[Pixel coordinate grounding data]
•••

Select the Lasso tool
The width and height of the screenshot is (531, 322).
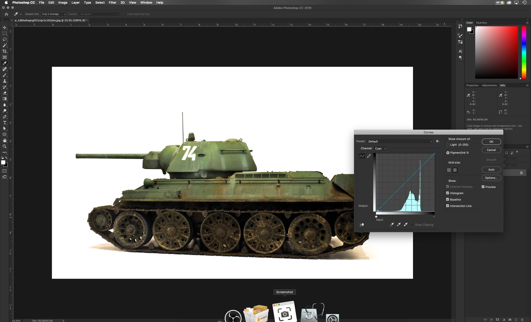click(x=4, y=39)
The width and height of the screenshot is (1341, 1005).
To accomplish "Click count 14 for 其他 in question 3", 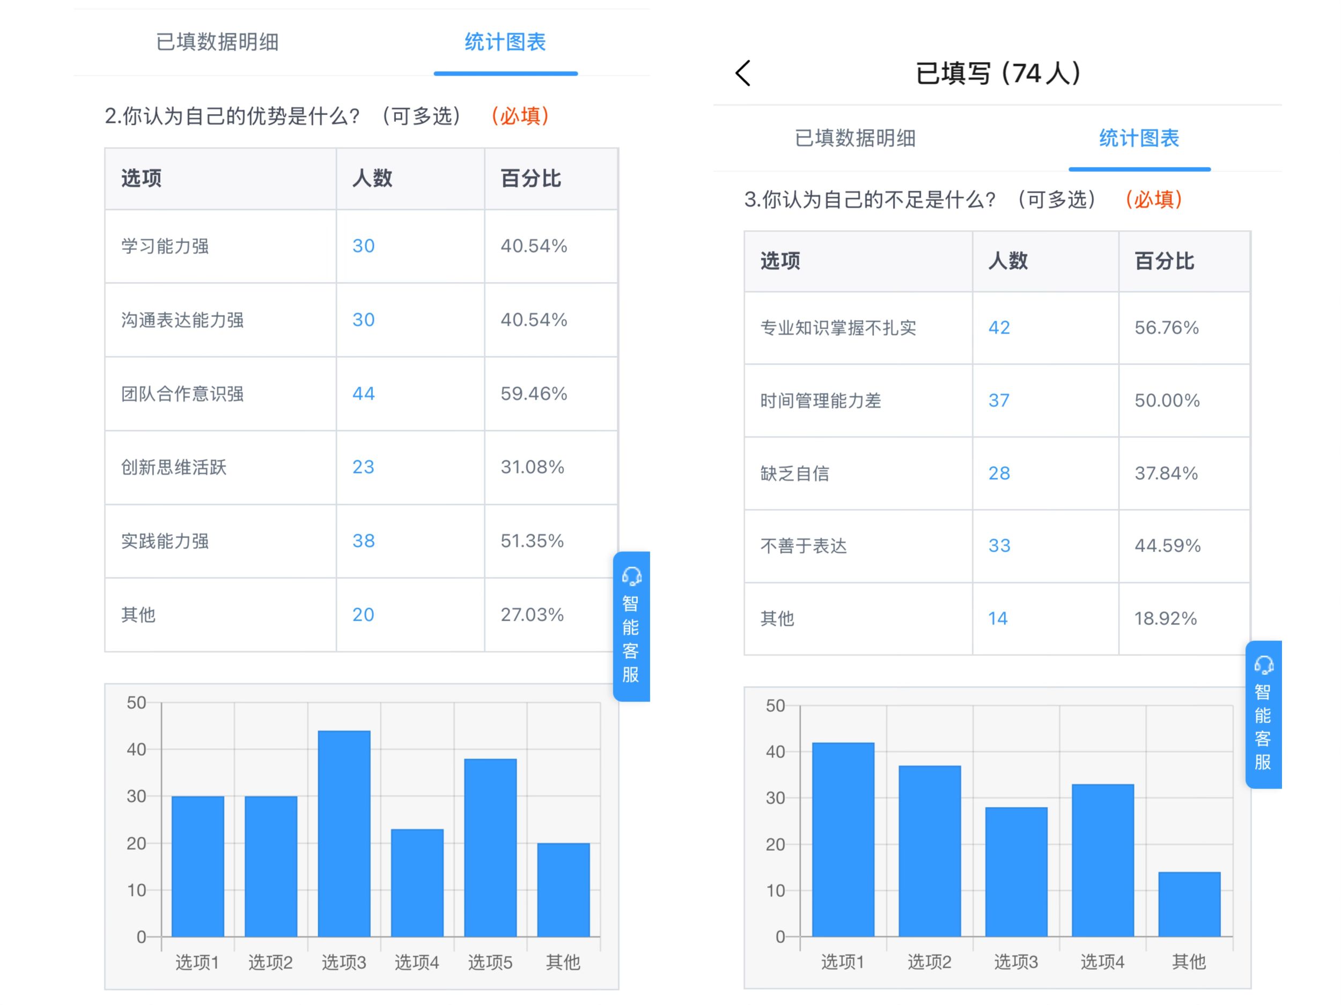I will tap(998, 618).
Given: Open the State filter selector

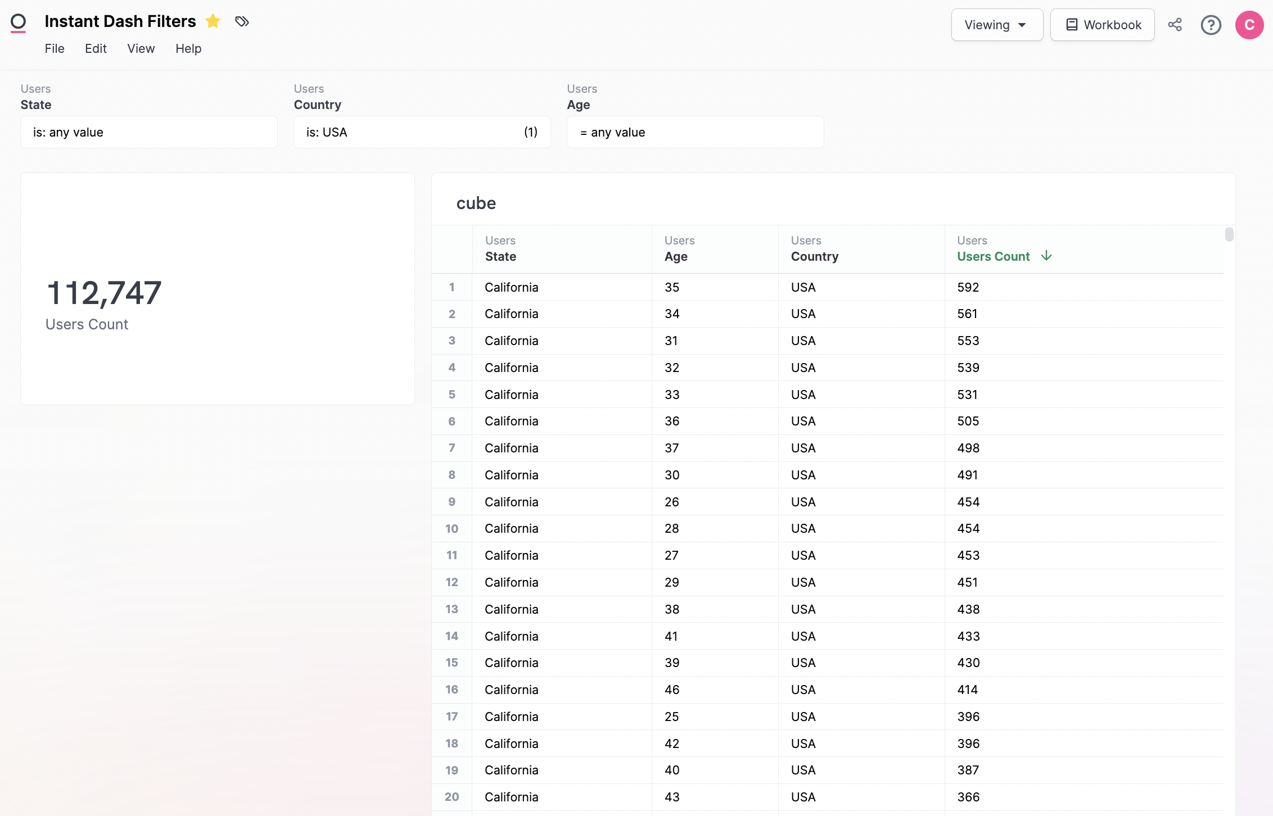Looking at the screenshot, I should [x=149, y=133].
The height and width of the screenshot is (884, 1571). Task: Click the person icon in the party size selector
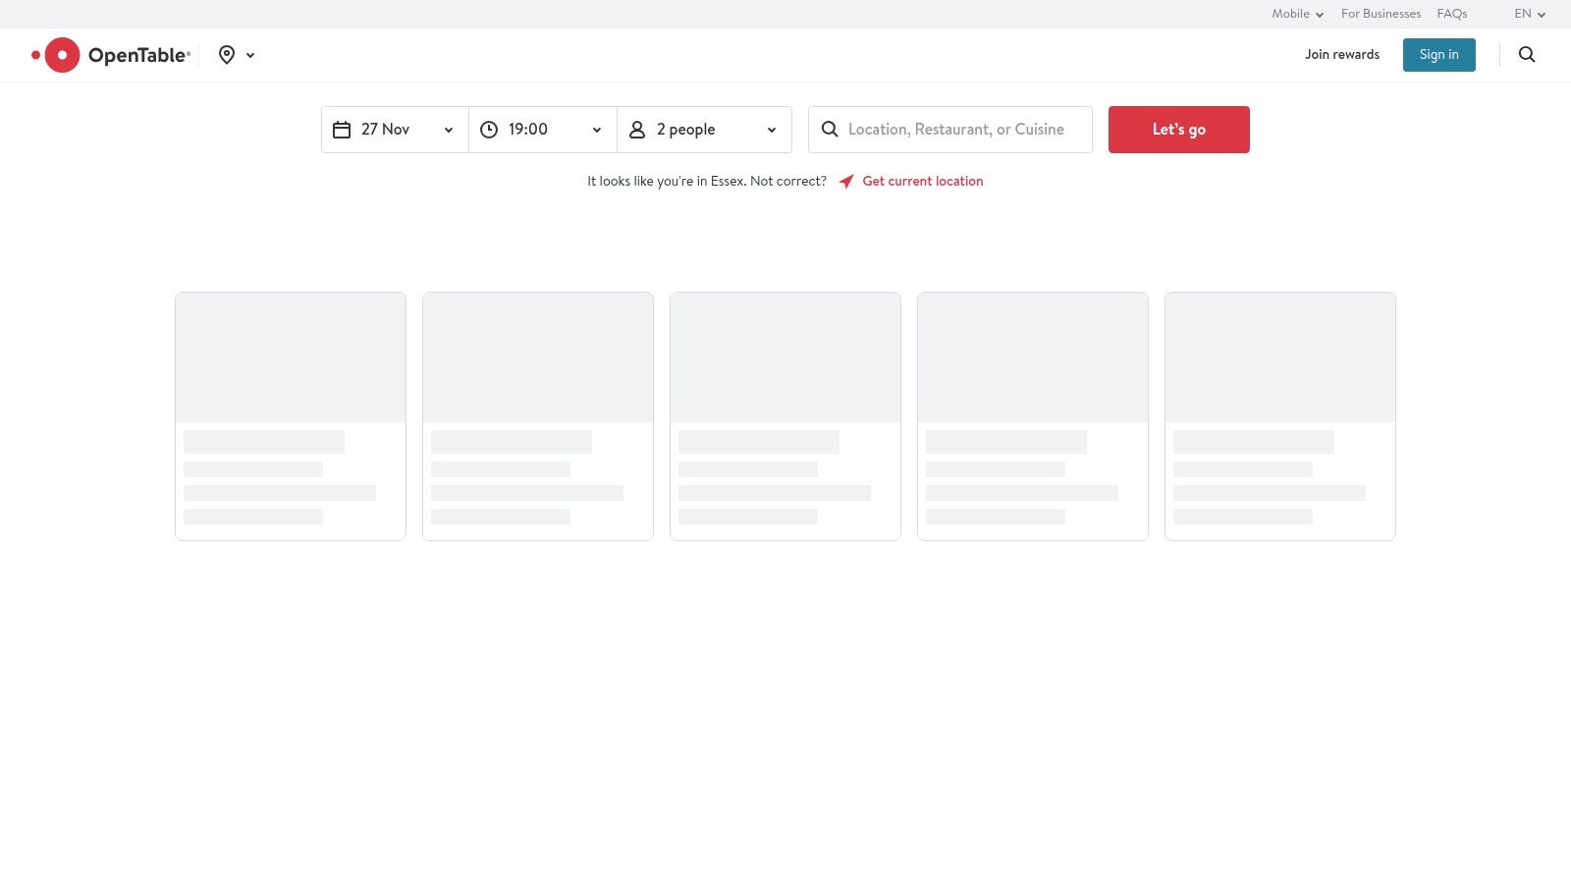636,129
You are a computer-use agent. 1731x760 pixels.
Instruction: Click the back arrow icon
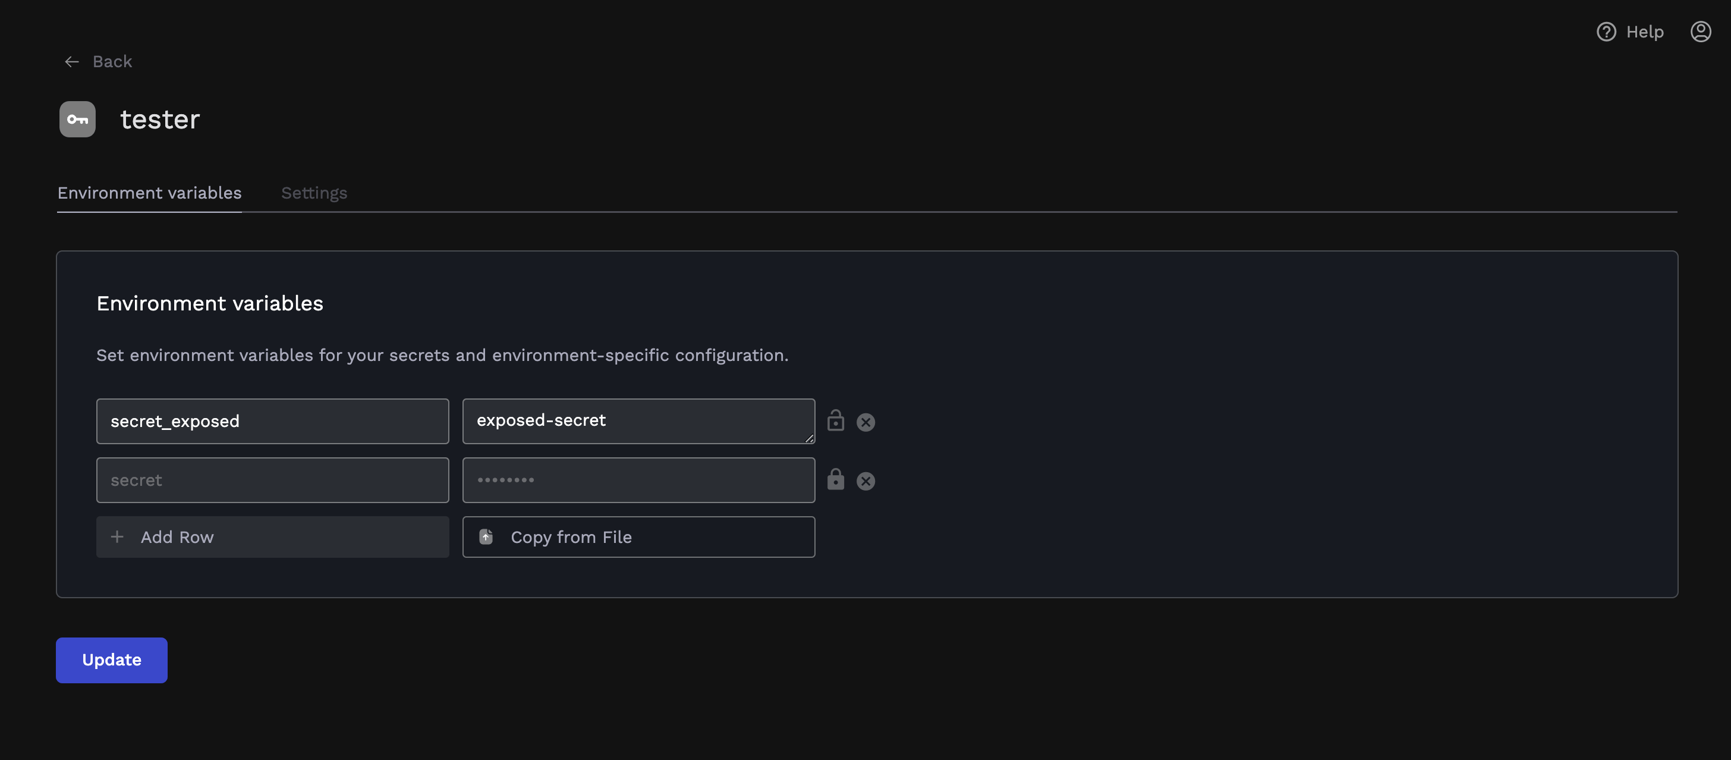pos(71,61)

•••

WHAT YOU HAVE TO DO
Transcribe every line from the one with "The height and" to the last line of the records above, exactly, excluding pictures.

YOUR SOLUTION
The height and width of the screenshot is (884, 1571). Task: Click the person icon in the party size selector
636,129
You are a computer-use agent. 1731x760 pixels.
Instruction: Click the back arrow icon
pos(71,61)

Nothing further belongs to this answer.